I think, on a very real level, it’s a lot like any other job. Yeah, right now I’m trying to do payroll but somebody just walked in with a petty cash problem. I’m framing walls but right now we need all hands to unload a truck. I’ve been trying to get the warehouse organized but tomorrow’s the big spring cleaning day out in the store. We all do this, all the time. We’re working on one thing. We need to switch gears for a while. And then we go back to what we were doing before.
Granted, it can be a little tougher in the arts. For me, personally, going from one project to something completely different just means I need to get my head into the story, probably like how an actor (I’m guessing) sometimes needs to get into a role. I don’t need to call on my inner muse or anything, but I usually re-read some of my manuscript and maybe go over my notes. Bigger projects will probably take a little more reading and have more notes (novels vs short stories, for example) but doing that’s usually enough for me to remember what I was thinking and where/how I wanted things to go.
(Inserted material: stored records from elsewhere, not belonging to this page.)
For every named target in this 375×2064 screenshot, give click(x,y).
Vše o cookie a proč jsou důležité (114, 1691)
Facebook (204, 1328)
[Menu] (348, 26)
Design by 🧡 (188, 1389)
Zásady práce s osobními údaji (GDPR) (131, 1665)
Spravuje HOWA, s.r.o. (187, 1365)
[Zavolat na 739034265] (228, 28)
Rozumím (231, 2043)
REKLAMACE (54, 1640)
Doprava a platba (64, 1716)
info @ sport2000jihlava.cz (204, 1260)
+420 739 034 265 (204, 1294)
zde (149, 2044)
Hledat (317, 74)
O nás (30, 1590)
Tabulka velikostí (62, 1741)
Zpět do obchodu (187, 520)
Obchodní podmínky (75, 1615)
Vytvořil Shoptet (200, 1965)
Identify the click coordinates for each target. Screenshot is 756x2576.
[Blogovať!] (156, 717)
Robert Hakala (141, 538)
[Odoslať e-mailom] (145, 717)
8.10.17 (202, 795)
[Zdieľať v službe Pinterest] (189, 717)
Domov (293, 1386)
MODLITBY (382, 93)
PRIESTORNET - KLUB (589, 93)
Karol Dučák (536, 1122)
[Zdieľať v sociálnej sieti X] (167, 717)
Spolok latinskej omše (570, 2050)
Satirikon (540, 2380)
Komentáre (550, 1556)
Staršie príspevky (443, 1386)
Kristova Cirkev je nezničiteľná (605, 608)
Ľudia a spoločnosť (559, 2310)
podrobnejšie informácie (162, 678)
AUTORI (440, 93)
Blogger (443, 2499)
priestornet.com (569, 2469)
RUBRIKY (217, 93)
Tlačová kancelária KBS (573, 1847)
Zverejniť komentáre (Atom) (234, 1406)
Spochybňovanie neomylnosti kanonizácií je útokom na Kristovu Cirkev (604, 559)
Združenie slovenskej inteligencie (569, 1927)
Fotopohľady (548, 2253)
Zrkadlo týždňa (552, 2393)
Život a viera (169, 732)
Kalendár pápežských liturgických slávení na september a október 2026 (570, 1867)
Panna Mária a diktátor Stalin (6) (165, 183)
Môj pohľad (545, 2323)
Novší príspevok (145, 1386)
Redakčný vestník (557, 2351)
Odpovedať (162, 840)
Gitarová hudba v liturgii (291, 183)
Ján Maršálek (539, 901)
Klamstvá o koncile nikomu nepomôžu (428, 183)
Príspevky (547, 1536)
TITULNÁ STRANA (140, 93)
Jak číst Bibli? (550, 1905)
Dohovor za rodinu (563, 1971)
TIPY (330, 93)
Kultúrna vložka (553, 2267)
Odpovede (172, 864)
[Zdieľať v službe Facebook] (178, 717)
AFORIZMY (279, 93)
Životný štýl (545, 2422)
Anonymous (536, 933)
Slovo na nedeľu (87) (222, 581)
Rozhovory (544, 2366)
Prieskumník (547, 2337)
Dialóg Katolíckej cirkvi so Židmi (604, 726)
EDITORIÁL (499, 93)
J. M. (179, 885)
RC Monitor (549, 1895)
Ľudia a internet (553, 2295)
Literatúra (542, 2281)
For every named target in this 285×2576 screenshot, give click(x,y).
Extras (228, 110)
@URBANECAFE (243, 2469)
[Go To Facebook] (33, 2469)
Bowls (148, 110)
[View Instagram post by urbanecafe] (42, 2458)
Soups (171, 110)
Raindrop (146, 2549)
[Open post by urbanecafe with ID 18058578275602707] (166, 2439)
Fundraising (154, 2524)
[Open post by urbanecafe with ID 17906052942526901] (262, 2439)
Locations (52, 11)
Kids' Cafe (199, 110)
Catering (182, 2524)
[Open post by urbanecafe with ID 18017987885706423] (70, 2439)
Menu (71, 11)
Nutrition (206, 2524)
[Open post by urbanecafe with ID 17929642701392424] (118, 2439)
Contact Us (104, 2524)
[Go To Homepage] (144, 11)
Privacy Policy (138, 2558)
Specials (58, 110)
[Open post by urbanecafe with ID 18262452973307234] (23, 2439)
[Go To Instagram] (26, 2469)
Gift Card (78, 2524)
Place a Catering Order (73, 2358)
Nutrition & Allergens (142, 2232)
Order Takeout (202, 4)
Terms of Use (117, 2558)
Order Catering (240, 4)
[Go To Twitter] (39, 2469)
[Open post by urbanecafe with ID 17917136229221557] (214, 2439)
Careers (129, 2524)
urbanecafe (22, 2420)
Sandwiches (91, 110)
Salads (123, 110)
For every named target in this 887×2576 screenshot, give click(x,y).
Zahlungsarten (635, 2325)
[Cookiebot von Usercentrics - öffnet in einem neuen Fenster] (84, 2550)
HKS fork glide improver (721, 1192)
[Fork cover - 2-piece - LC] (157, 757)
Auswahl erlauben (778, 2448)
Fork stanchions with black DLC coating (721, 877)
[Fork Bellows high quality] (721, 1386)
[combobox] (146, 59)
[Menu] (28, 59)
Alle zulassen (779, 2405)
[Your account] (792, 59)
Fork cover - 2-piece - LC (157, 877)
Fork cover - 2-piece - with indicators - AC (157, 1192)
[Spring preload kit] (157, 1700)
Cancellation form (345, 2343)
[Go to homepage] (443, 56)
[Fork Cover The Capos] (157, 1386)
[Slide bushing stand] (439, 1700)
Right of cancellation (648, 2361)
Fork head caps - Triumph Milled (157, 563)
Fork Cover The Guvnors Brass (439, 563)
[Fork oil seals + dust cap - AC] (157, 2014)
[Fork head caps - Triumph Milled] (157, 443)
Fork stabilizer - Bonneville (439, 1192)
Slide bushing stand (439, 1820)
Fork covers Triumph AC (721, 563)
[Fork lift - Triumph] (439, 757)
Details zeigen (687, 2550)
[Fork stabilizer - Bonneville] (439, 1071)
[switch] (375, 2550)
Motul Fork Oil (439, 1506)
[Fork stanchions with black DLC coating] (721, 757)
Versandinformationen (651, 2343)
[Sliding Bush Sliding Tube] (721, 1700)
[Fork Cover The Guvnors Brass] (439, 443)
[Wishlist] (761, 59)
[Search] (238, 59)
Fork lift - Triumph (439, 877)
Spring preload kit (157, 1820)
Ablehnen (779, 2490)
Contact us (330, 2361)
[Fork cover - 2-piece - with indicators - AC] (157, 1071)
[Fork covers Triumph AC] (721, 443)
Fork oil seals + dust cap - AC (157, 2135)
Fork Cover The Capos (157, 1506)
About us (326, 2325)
Of course, there are some writers who can flip back and forth with no problem at all. And some who may need a lot more work and effort to get back into something they’d set down. And some who are very much working on one project only and that’s it, from first word to publication. It’s very much an individual thing, and I can’t tell you what kind of writer you are. It’s one of those aspects of writing you’ll just have to play around with and figure out what works best for you.
I think my best tip would be, when I stop working on Thing One, I should be sure to use any of the tricks I’d normally use to make starting the next day easier. Get at least two or three sentences onto the next page. Make an all-caps note to myself right there in the manuscript. Don’t assume I’ll remember anything later—jot it down so it’s definitely there when I come back to it. Plot point, line of dialogue, song in my head, whatever. And if I’m only going to work for a while on Thing Two before going back to Thing One… well, do the same for it.
That’s kind all I’ve got for you there.
Not a super-satisfying answer, I know. Sorry.
But let me spin this another way.
If I wasn’t doing this full time—let’s say it’s the career I’m trying to jumpstart or maybe just something I’m having fun with on the side—I guess a better question might be why am I working on multiple projects at once?
I used to have a lot of different things I was working on. For all sorts of reasons. Shiny new ideas. Trends I’d try to follow. Different formats I was writing in. Fear I was working on the wrong thing and I should spend more time on something like that.
But eventually I realized I was jumping around so much I wasn’t actually finishing anything. Sometimes this was deliberate, yeah. A story idea was going nowhere, so I just moved on to something new.
Other times, though, it was just lack of focus. The minute something needed some actual effort—some serious thought about structure or tension or character motivations—well, that’s when I’d decide to slide over to something else. Keep lots of projects going, right? If this one stalls just move on to that one. Or that one. And then that one. And this one. And oh, y’know what I just thought of…
Y’see, Timmy, while I’m not against working on multiple projects, I know for me, at that point in my career, it became more of a way to sort of dodge really committing to anything, if you know what I mean. And said career moved forward considerably once I focused on one thing and actually, y’know, finished it.
Is that where you’re at? Only you know the answer to that one. But it’s something I might consider when looking at those three or four or fifteen different projects on the desktop.
Next time… well, I’m hoping to get caught up on my reading.
Until then, go write.
One reply on “Balls in the Air”
I’ve really tried to stick to one project, but got about half way through a major revision and am questioning the bad guy’s motivation and capabilities. I’ve switched to another project for now, but have the first in the back of my mind for when the better idea snaps into place.